The second half of the season will certainly show who has made it into favor with the organization, while also showing who may be on the same route as Rojas.

  • Something doesn’t add up if 23 SB in 33 attempts (Hanson) is good and 25% runners caught stealing (Diaz) is good.

    My rule of thumb for steals is anything less than 75% and you’re hurting your team.

  • Jim Garland
    July 16, 2015 9:19 am

    Good article. It’s easy to lose sight of all the roster churn at Indy until it’s laid out in one place. I think the organization should consider a different take on the Sanchez – Diaz platoon. As you wrote, pertaining to the outfield: “While the depth is a good thing, it is still necessary to get enough at bats to go around”. And at catcher, the calling of the game is at least as important of more ABs. Maybe it’s time to skew the at bats toward Diaz, more on the Cervelli/Stewart ratio (235/95).

  • Ryan: I liked it all except for the one sentence about Hanson referencing “character issues”. Sometimes it is better to leave things unsaid unless there is a point to be made. These are kids playing all out for a long period of time and immaturity is a very long distance from a character issue. Reese McGuire just went through an issue and paid for it by being benched. It is done and over, unless it becomes habitual – only then could it be referenced as a possible character issue.

    • By your very own definition, Hanson’s situation would be exactly what Ryan said: a character issue.

      • The key word is habitual which is doing something constantly as a habit. Some synonyms in addition to constant are persistent, continual, perpetual, frequent, etc. None apply.

  • Cripes the announcing of the AAA ASG is awful. An entire inning and a half was all about George Brett. And they spent five minutes figuring out what org Matt Hague was with.

    • As I posted the other day, maybe Hague should be back in the Pirates organization. Do you know anyone who needs a right handed player who may be able to hit at the major league level and also play 1st, 3rd and in a pinch outfield and come at a low cost>

      • Not sure why his talents never translated to MLB. Hope for his sake he gets another chance.

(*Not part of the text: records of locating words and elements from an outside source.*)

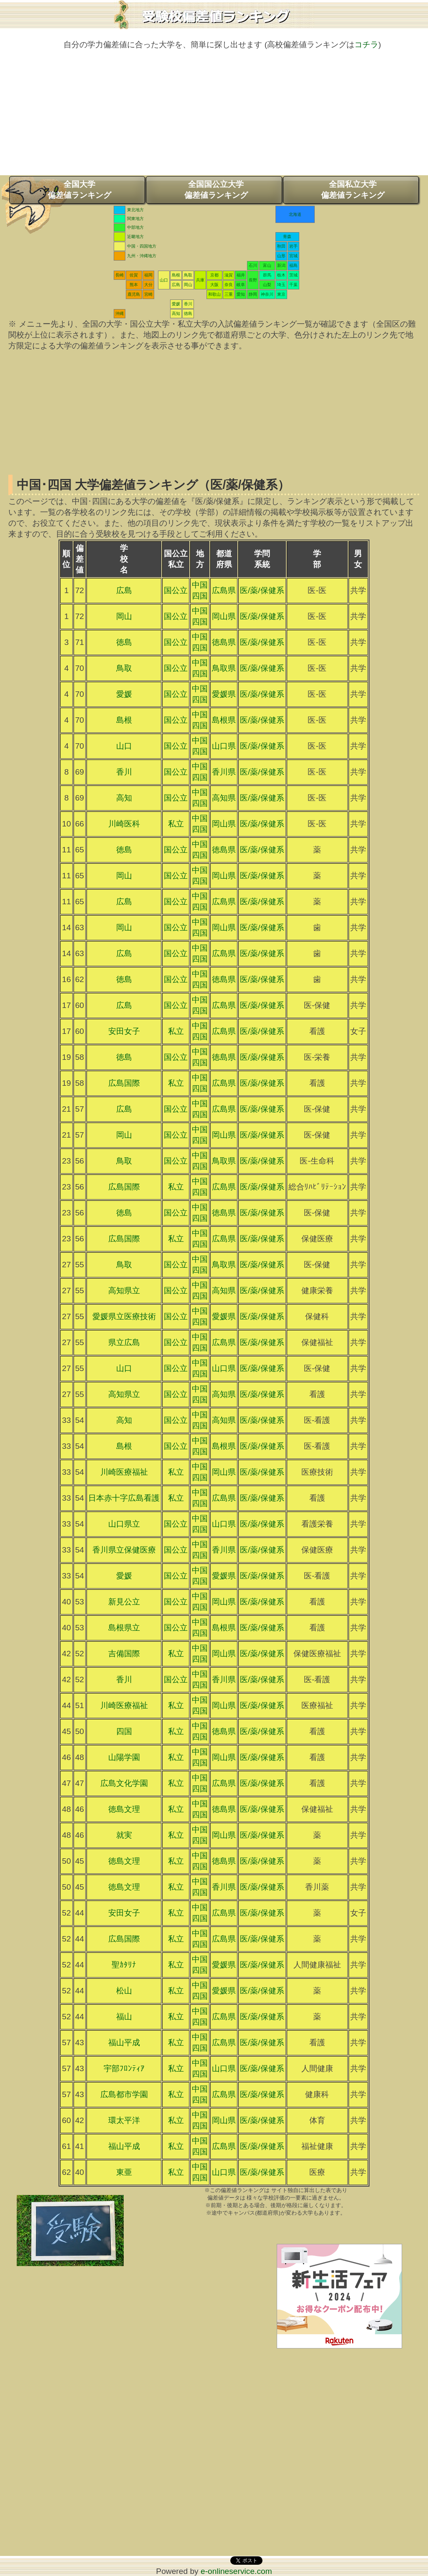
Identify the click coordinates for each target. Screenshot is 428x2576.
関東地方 (135, 218)
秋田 (281, 246)
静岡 (253, 294)
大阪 (214, 284)
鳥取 (188, 275)
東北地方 (135, 209)
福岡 (148, 275)
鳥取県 (224, 668)
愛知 (241, 294)
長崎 (119, 275)
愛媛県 (224, 694)
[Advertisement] (214, 116)
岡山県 (224, 616)
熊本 (134, 284)
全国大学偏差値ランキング (79, 190)
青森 (287, 236)
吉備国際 (124, 1653)
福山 (124, 2016)
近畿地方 (135, 236)
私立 (176, 823)
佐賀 (134, 275)
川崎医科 (124, 823)
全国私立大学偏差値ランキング (353, 190)
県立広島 (124, 1342)
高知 (176, 313)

        Blake Wood got the save and a scoreless 9th – but walked two. Hanson had a nice single during the late rally – great bat control. Worth seeing a replay if one gets the chance. Also showed excellent range stopping a ball from going thru IF, although he didn’t get the out. Diaz didn’t do much but took some painful foul tips.

        • Thanks for the update – I left the telecast in the bottom of the 6th. I agree, the announcers were struggling (Sam Ryan was not), and I think they could have found a better AAA field for the game. I have been to Autozone Park in Memphis and it is really a nice venue.

  • Thanks ryan.

  • I think our AAA depth is as weak as it has been in a few years. Mostly because of injuries. The Pirates currently have no real Starting pitching options at AAA. Fortunately Worley would be the first man up if someone went down. But he would probably need to be stretched out. I think the Pirates are playing with fire by not getting something done for a starting pitcher. I would hate to see them go with a Chris Volstad in a pennant race .

    • The Phillies are boing to be looking for a GM soon, you need to get your resume in there.

    • If the roster move is due to injury, they might go with Liz over Volstad for 2-3 starts while trying to stretch out Worley. I assume they’d just ride the hot hand from AAA, but currently Liz seems interesting off his last 2-3 starts.

      Id even prefer Sampson over Volstad, and thats not really due to dominance by Sampson.

    • Taillon is out for 6 more weeks and my understanding is that includes all of the rehab throwing. If he is back ready for action in mid August, what would preclude him from being an option for a September call-up?

      And off of Glasnow’s last start at AA, is that out of the question in a pennant drive? Can he not be promoted to AAA anytime soon? For my money, coming to the majors from AA or AAA would not matter if I needed somebody in an emergency.

      That said, our Rotation is solid and has carried this team all year.